▶ [EXERCISE PROMPT] Extend the R walkthrough on all-time Champions League club rankings, not the material after it, starting right after its last sentence.

▶ [TEXT SHOWN]
····················
Attaching package: 'plotly'

The following object is masked from 'package:ggplot2':

    last_plot

The following object is masked from 'package:stats':

    filter

The following object is masked from 'package:graphics':

    layout

library(scales)


Attaching package: 'scales'

The following object is masked from 'package:purrr':

    discard

The following object is masked from 'package:readr':

    col_factor

library(treemap)
library(RColorBrewer)
library(viridis)

Loading required package: viridisLite

Attaching package: 'viridis'

The following object is masked from 'package:scales':

    viridis_pal

Right after, we will set the working directory to the dataset that must be used.

setwd("/Users/renatochavez/Documents/Montgomery College/Spring 2023/DATA110/Datasets")
byClub <- read_csv("AllTimeRankingByClub5.csv")

Rows: 530 Columns: 12
── Column specification ────────────────────────────────────────────────────────
Delimiter: ","
chr  (2): Club, Country
dbl (10): Participated, Titles, Played, Win, Draw, Loss, Goals_For, Goals_Ag...

ℹ Use `spec()` to retrieve the full column specification for this data.
ℹ Specify the column types or set `show_col_types = FALSE` to quiet this message.

Then, I will use the dplyr command “arrange” to order the dataset by country.

byClub1 <- arrange(byClub, Country)

In the following chunk, I use another dplyr command “mutate” to create two variables. Title win rate and games win rate, that will represent the winning percentage of both the championship and game winning percentage respectively. This is calculated by dividing the numbers of won games or titles by the total games played or participations.

byClub2 <- mutate(byClub1, Games_Win_Rate_percentage = (Win / Played) * 100)
## byClub3 <- mutate(byClub2, Title_Win_Rate = percent((Titles / Participated), accuracy = 0.01))
byClub3 <- mutate(byClub2, Title_Win_Rate_percentage = ((Titles / Participated) * 100))

Then, I will use another dplyr command to filter the data and keep the teams that have won at least one title (championship) because those that have won zero will have 0% title win rate.

byClub4 <- filter(byClub3, Titles >= 1)

First visualization

Our first visualization will be a treemap. This treemap has rectangles of the size of the title win rate that the teams have.

treemap(byClub4, index="Club", vSize="Title_Win_Rate_percentage", vColor="Country", type="index")

Surprisingly, Nottingham Forest and Aston Villa have the highest rectangles, this is due to their few participations in the Champions League because they have participated in this tournament only three and two times respectively. Therefore, they have a great title win rate because out of the two or three times in history that they have participated in the Champions League, they have won once or twice. On the other hand, teams that have won the most times this competition like Real Madrid, AC Milan, or Liverpool are the ones with greater rectangles as well as expected.

Statistical Analyses

Before my second visualization, I would like to perform this analysis to find trends of the teams in relation to the total games they have played. While it would be very obvious to see that the more games that a team plays the more they win, or the more games they play the more they score goals, I would like to see more interesting curves in graphs. Therefore, I decided to look at the relations of draws and goals against, and losses and goals for.
····················
▶ [DATA BELOW]
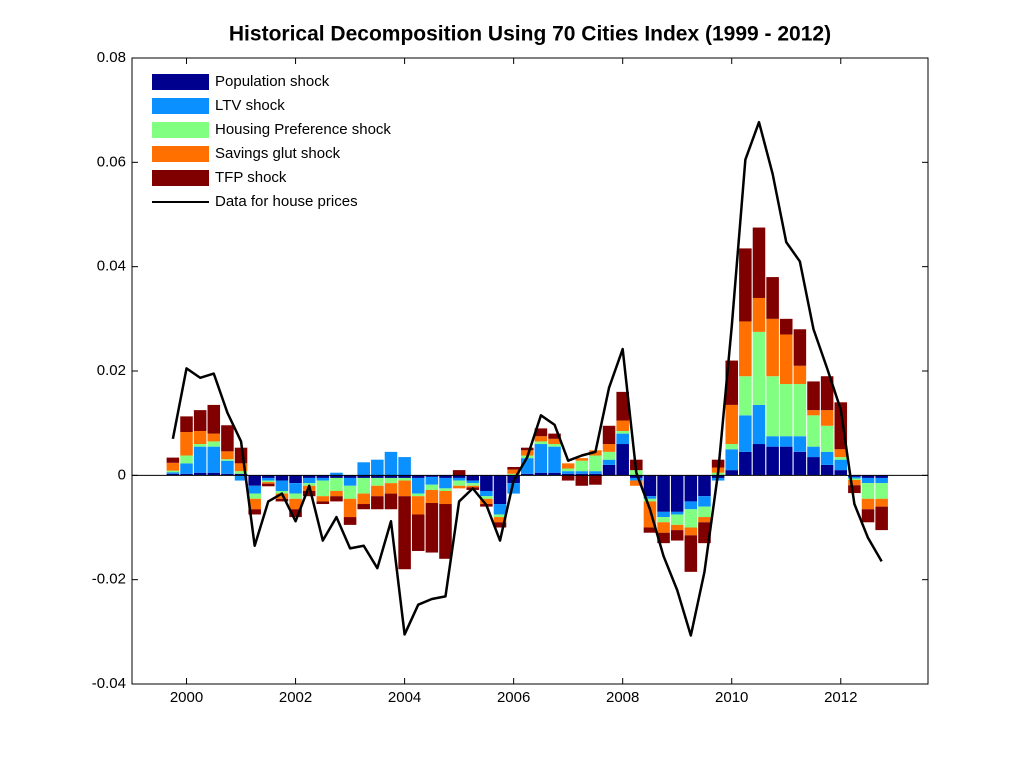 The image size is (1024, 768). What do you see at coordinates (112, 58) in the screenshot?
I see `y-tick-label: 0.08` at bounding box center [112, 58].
····················
▶ [ANSWER FOR THIS EXERCISE]
ggplot(byClub3, aes(Draw, Goals_Against)) + 
  geom_point(aes(size = Participated), alpha = 1/2) + 
  geom_smooth() + 
  ggtitle("Relation between draws and goals against") + 
  xlab("Draws") + 
  ylab("Goals against") +
  scale_size_area()

`geom_smooth()` using method = 'loess' and formula = 'y ~ x'

ggplot(byClub3, aes(Loss, Goals_For)) + 
  geom_point(aes(size = Participated), alpha = 1/2) + 
  geom_smooth() + 
  ggtitle("Relation between losses and Goals scored") + 
  xlab("Games lost") + 
  ylab("Goals scored")

`geom_smooth()` using method = 'loess' and formula = 'y ~ x'

  scale_size_area()

<ScaleContinuous>
 Range:  
 Limits:    0 --    1

As a result of this analysis, we see that more draws result in more goals scored against. This is unexpected to me because I would think that most draws end up being matches without goals where the teams draw zero to zero. However, this shows that there could be more draws that end up in a tie of 1-1 or 2-2 and so on. Also, we can find that the more games a team loses, the more they score as well. The reason behind this can be that if they lose more games that also means that they play more games and have higher chances of scoring goals.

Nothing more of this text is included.